Begin

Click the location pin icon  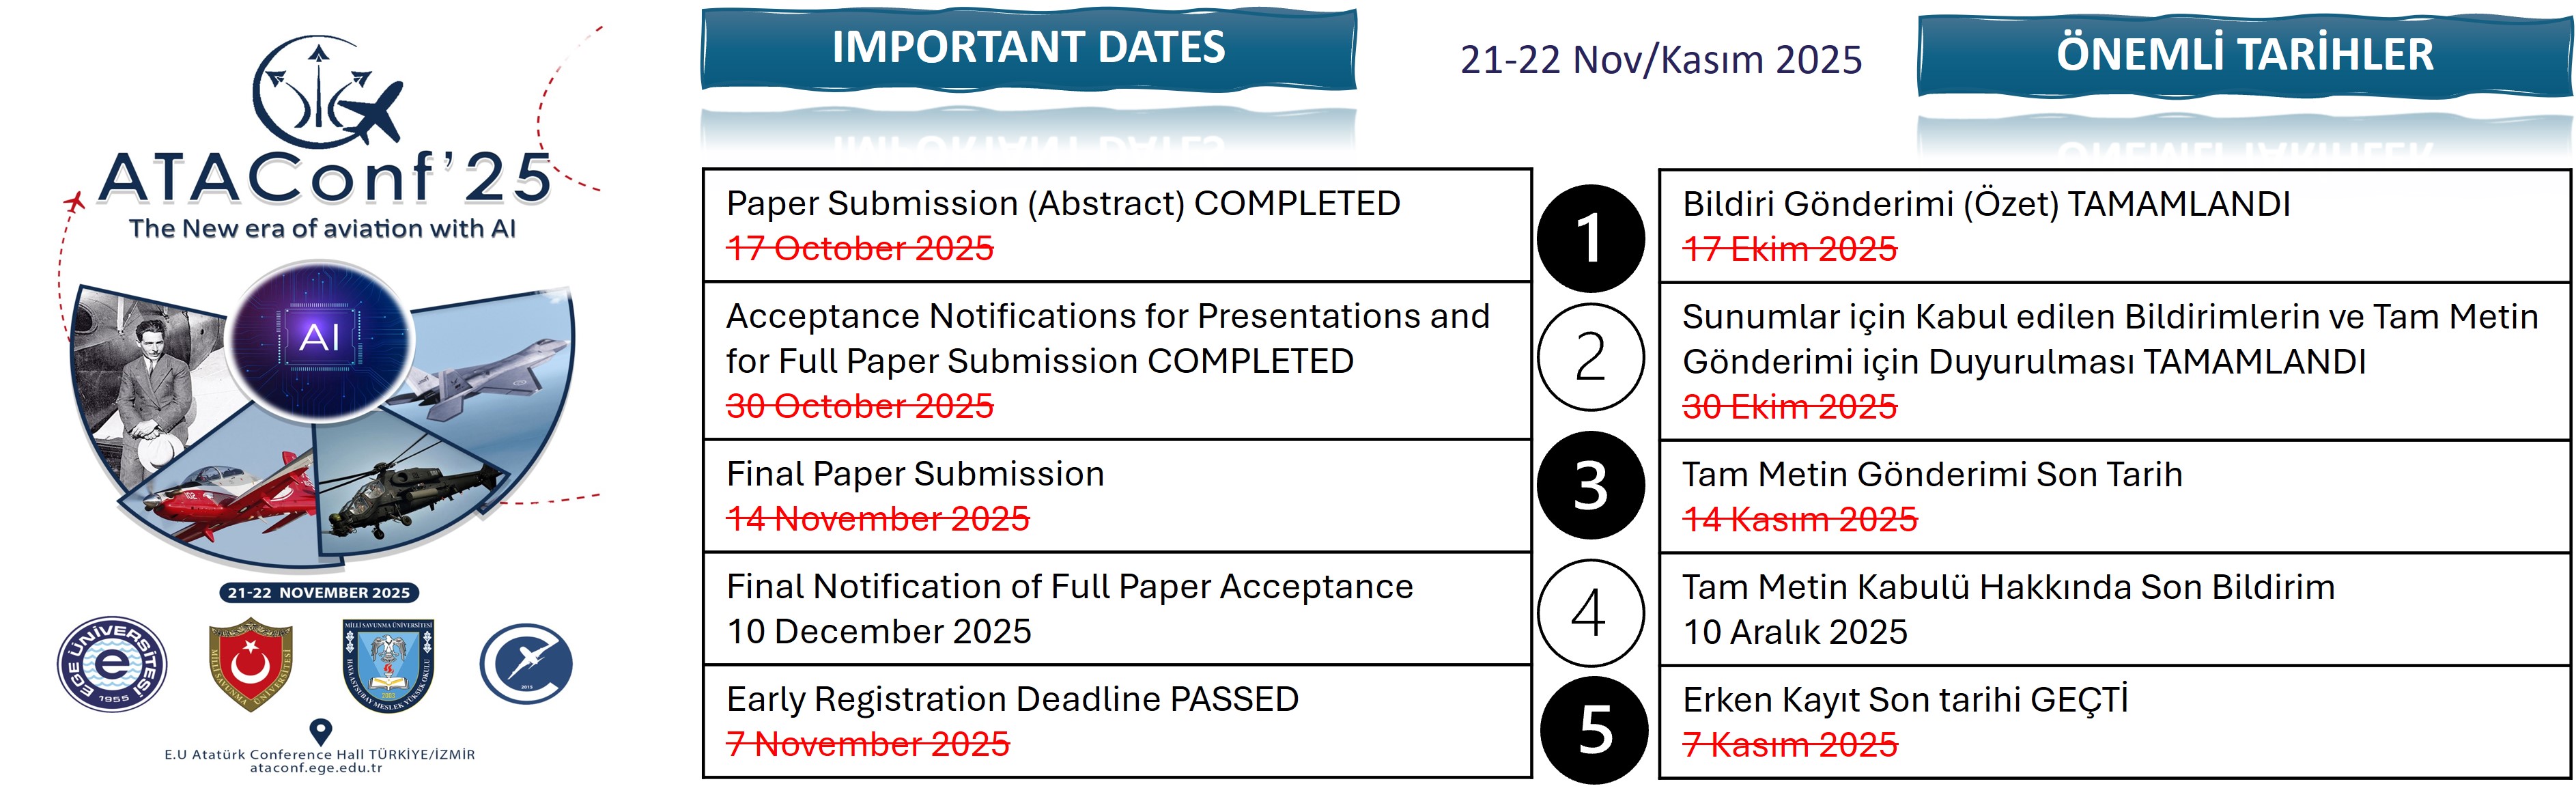point(320,731)
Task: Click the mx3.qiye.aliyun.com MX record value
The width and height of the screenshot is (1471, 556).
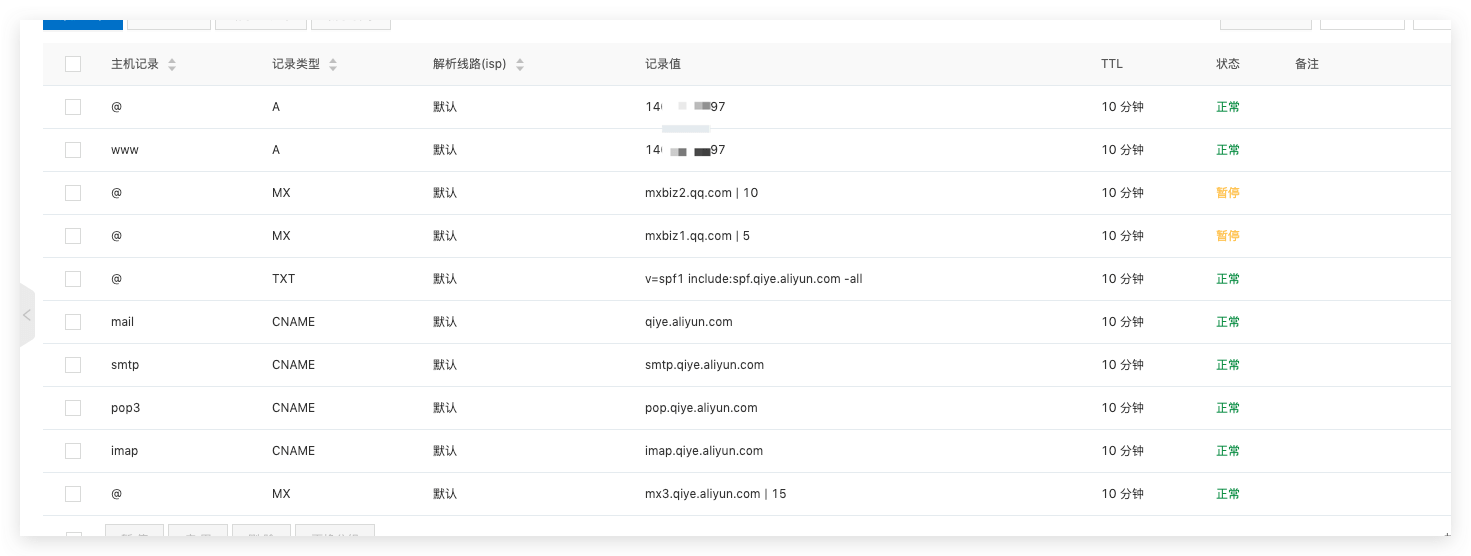Action: click(715, 494)
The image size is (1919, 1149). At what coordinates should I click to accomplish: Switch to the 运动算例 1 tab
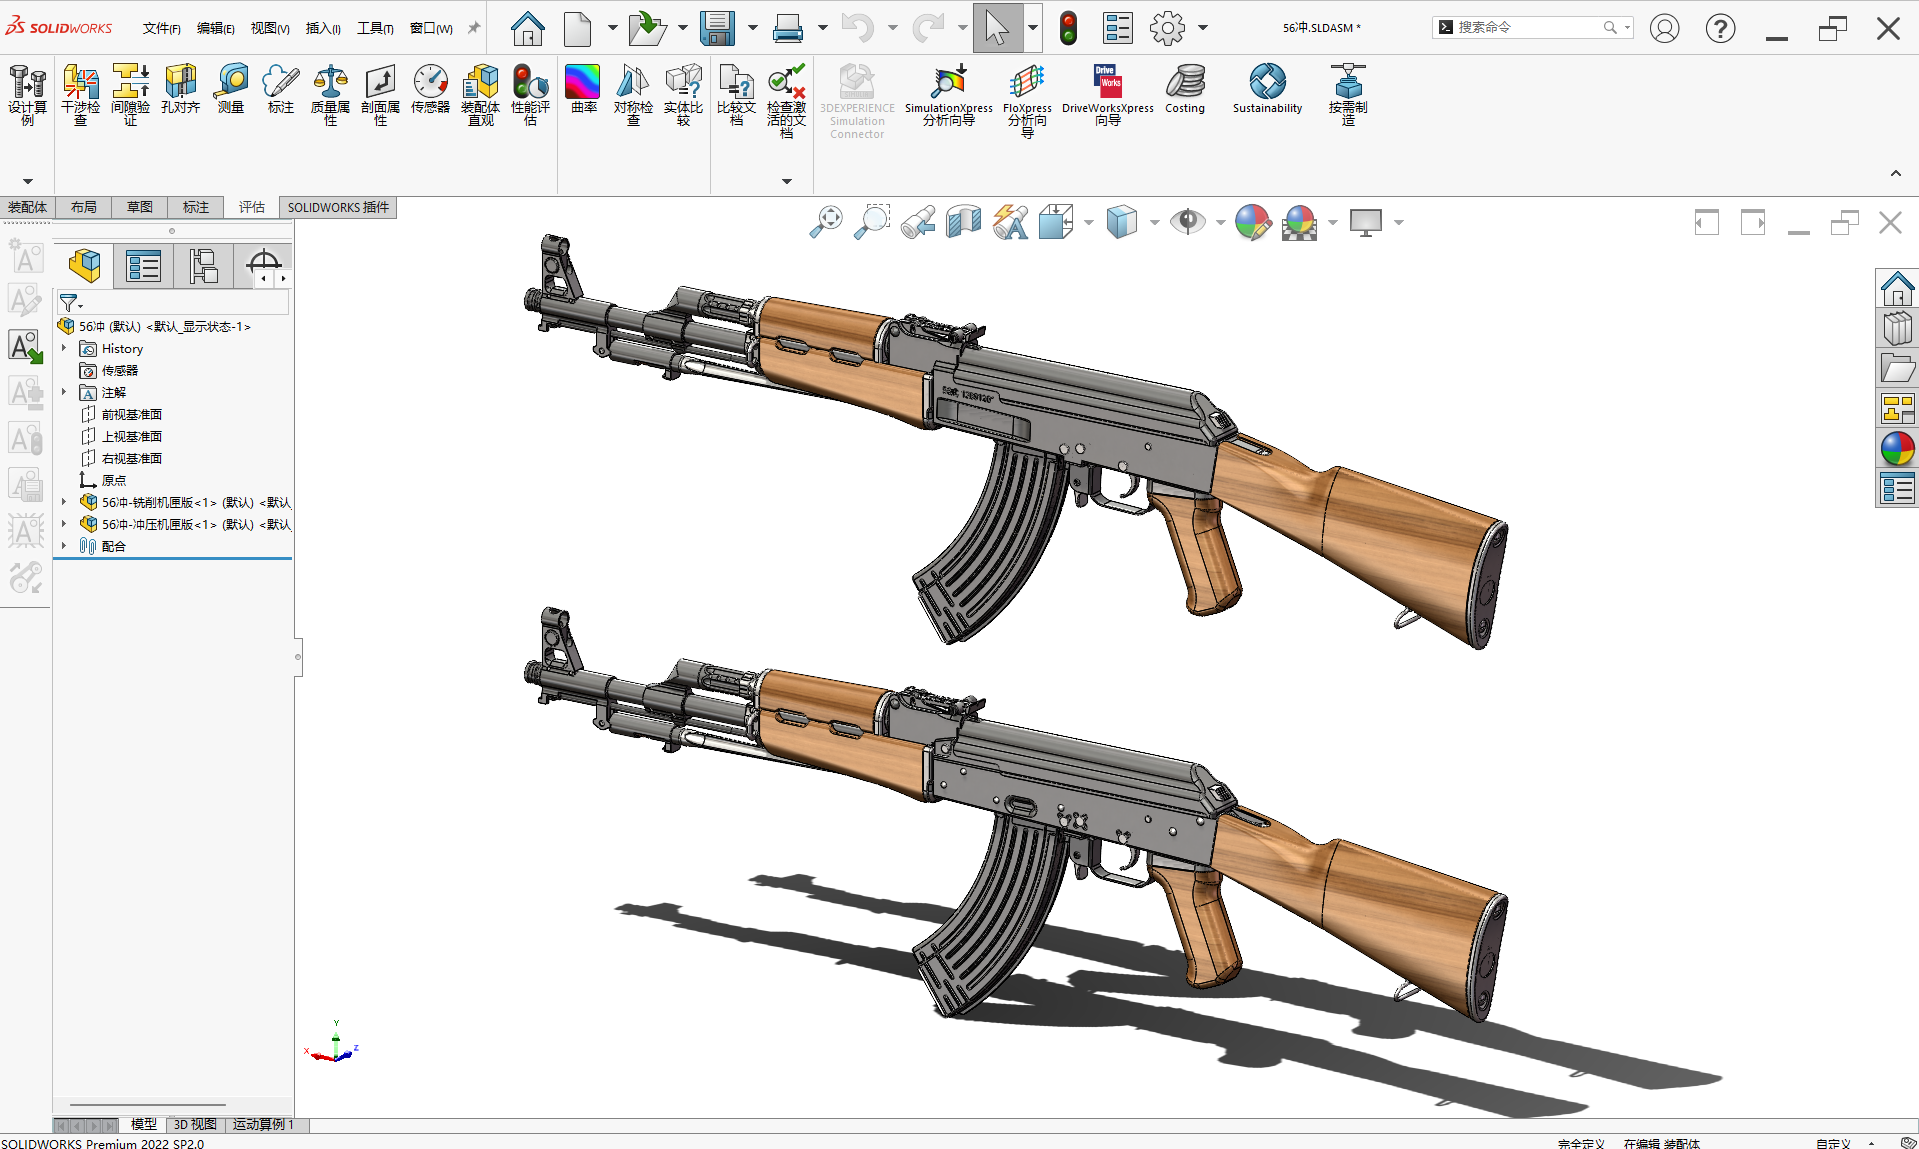(x=263, y=1125)

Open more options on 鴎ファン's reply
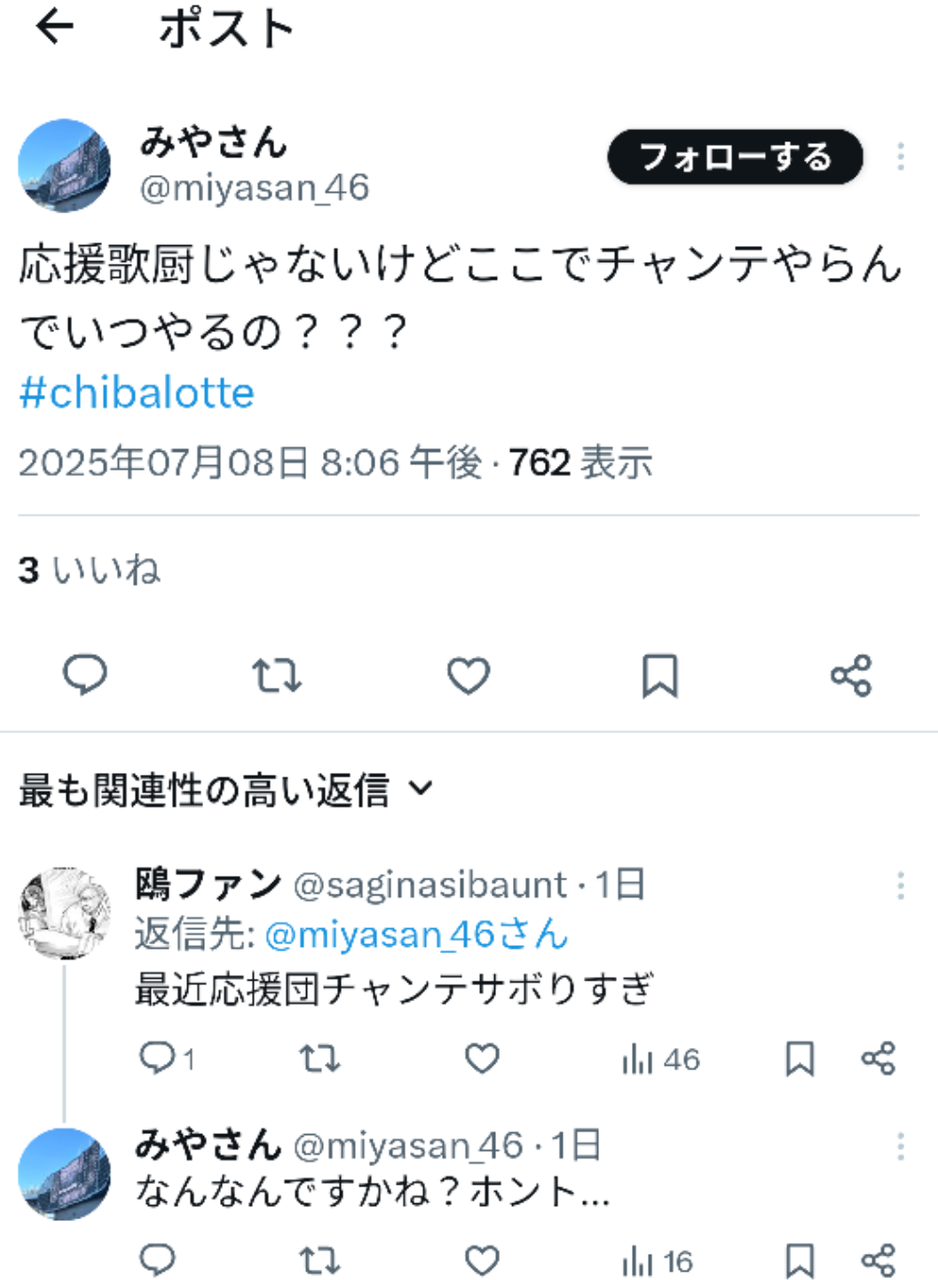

End

[THE EXERCISE] Lay out the items as a Markdown table, from the line containing "Task: Click the" through the last line of the items, inclusive. Use the columns Row and Item line, skip blank lines, and leave the pictures out.

[OUTPUT FOR THIS TASK]
| Row | Item line |
|---|---|
| 1 | Task: Click the mx3.qiye.aliyun.com MX record value |
| 2 | The width and height of the screenshot is (1471, 556). |
| 3 | Action: click(715, 494) |
| 4 | The image size is (1919, 1149). At what coordinates should I click to accomplish: Switch to the 运动算例 1 tab |
| 5 | (x=263, y=1125) |
| 6 | Open more options on 鴎ファン's reply |